After a hiatus of 3 years, Kumar rejoined TVF (The Viral Fever) as a mentor. On 28 December 2022, Mumbai court acquitted Kumar of all the charges. This was 5 years after he faced charges for sexual misconduct. The court said that the case, which had been filed based on the blog post, was filed three years after the alleged incidents and this was an "unexplained and unreasonable" delay. The court determined that the case did not have "concrete evidence" and was not proven beyond a reasonable doubt, due to the fact that it could have been filed due to a business rivalry since all witnesses worked in the same industry.

==Filmography==
===Films===

| Year | Title | Role | Note(s) |
| 2007 | Om Shanti Om | Transgender auditioning for Shantipriya's role | Uncredited; also assistant director |
| 2020 | Such is Life | —N/a | Producer only; Short film |
| 2022 | Chhath Mahaparv | —N/a |
| 2024 | Powder | —N/a | Producer only; Kannada film |

===Television===

| Year | Title | Creator | Director | Writer | Producer | Note(s) |
| 2014-2023 | Permanent Roommates | Yes |  |  | Yes |  |
| 2015-2022 | TVF Pitchers | Yes | Yes | Yes | Yes | Also portrayed Yogendra Kumar "Yogi" Pandey |
| 2015 | Barely Speaking with Arnub |  | Yes |  |  |  |
| 2016 | F.A.T.H.E.R.S |  |  |  | Yes |  |
| 2016-2023 | Humorously Yours |  |  | Yes | Yes |  |
| 2016-2022 | TVF Tripling |  |  |  | Yes |  |
| 2016-present | The Aam Aadmi Family | Yes |  |  |  |  |
| 2017-present | TSP's Rabish ki Report |  |  |  | Yes |  |
| 2017 | Bisht, Please! |  |  |  | Yes |  |
| Office v Office |  |  |  | Yes |  |
| 2018-2022 | Girls Hostel |  |  |  | Yes |  |
| 2018-2021 | Engineering Girls |  |  |  | Yes |  |
| 2018-present | Flames |  |  |  | Yes |  |
| 2018-2024 | Yeh Meri Family |  |  |  | Yes |  |
| 2018-2023 | College Romance |  |  |  | Yes |  |
| 2019-present | Cubicles |  |  |  | Yes |  |
| ImMATURE |  |  |  | Yes |  |
| Kota Factory | Yes |  | Yes | Yes |  |
| Gullak |  |  |  | Yes |  |
| 2019-2023 | Hostel Daze |  |  |  | Yes |  |
| 2020 | CommitMental |  |  |  | Yes | Telugu language show |
| 2020-present | Panchayat | Yes |  |  | Yes |  |
| 2021-present | Aspirants | Yes |  |  | Yes |  |
| 2021 | The Interns |  |  |  | Yes |  |
| 2022 | NCR Days |  |  |  | Yes |  |
| Bade Chote Jasoos |  |  |  | Yes |  |
| Sixerr | Yes |  |  | Yes |  |
| Bachelors vs the World |  |  |  | Yes |  |
| Sisters |  |  |  | Yes |  |
| Sonu Beauty Parlour |  |  |  | Yes |  |
| Baap Beta Aur Office |  |  |  | Yes |  |
| Dadugiri |  |  |  | Yes |  |
| Saas Bahu Achaar Pvt.
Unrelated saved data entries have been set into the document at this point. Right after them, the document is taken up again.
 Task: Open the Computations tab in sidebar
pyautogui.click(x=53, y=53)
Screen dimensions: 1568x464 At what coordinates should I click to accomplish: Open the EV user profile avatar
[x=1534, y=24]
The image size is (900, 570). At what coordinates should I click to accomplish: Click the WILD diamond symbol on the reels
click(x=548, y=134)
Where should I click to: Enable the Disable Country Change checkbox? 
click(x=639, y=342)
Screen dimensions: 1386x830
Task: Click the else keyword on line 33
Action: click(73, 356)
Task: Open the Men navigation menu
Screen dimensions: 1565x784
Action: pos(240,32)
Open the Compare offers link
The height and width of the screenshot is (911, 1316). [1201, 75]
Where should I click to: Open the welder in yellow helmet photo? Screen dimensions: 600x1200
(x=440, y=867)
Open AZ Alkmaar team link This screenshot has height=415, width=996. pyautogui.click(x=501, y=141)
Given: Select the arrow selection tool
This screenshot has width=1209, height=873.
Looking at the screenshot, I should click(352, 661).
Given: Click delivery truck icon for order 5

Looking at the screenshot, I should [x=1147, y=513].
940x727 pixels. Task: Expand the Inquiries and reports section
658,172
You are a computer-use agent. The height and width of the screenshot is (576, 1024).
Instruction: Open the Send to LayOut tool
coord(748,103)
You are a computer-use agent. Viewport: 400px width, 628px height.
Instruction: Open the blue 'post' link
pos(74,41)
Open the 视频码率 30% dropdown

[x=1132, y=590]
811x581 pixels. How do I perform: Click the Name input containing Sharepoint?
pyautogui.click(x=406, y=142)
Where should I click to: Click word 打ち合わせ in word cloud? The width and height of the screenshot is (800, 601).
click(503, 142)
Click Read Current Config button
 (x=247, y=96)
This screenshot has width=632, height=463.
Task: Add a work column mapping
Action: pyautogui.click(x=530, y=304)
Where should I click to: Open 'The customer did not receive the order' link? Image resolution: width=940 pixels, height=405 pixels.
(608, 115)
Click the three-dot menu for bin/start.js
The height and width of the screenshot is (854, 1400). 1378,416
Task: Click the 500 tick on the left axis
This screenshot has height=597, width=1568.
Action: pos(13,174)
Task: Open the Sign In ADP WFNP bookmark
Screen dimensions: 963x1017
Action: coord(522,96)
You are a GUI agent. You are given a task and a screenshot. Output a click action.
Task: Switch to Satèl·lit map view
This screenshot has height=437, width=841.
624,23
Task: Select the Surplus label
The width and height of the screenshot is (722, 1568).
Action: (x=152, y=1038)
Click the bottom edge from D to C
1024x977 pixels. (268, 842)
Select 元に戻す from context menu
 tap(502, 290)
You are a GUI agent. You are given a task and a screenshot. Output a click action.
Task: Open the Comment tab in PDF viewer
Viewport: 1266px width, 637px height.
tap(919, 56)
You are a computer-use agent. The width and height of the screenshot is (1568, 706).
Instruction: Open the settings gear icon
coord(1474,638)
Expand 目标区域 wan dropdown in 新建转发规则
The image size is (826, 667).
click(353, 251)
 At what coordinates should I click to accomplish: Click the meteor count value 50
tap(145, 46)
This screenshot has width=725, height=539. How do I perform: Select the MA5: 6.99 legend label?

Ltd. | Yes |  |  | Yes |  |
| The Winning Secrets |  |  |  | Yes |  |
| Who's your Gynac |  |  |  | Yes |  |
| 2023 | Half CA | Yes |  | Yes | Yes |  |
| Kaalkoot | Yes |  | Yes |  |  |
| SK Sir ki Class |  |  |  | Yes |  |
| Angrezi Mat Jhad |  |  |  | Yes |  |
| Engga Hostel |  |  |  | Yes | Tamil language show |
| Arranged Couple |  |  |  | Yes |  |
| The Talent Manager |  |  |  | Yes |  |
| Hostel Days |  |  |  | Yes | Telugu language show |
| Sandeep Bhaiya |  |  |  | Yes |  |
| Builders |  |  |  | Yes |  |
| Sapne vs Everyone |  |  |  | Yes |  |
| Mom @ Work |  |  |  | Yes |  |
| 2024 | Very Parivarik | Yes |  |  | Yes |  |
| Sisterhood |  |  |  | Yes |  |
| Industry |  |  |  | Yes |  |
| 2025 | Gram Chikitsalay | Yes |  |  | Yes |  |
| 2026 | Space Gen: Chandrayaan | Yes |  |  |  |  |

==Awards and achievements==
He was included in the list of The Economic Times 40 under Forty list for 2016, Fortune Top 40 under 40 list for 2015, GQ's List of Most Influential Young Indians for 2015 and 2016, "Entrepreneur" List of 10 Geniuses Redefining Creativity of 2016.
He was also awarded Man's World - Men of the Year in 2014, and AFAQs- "Newsmaker of the Year" in 2014.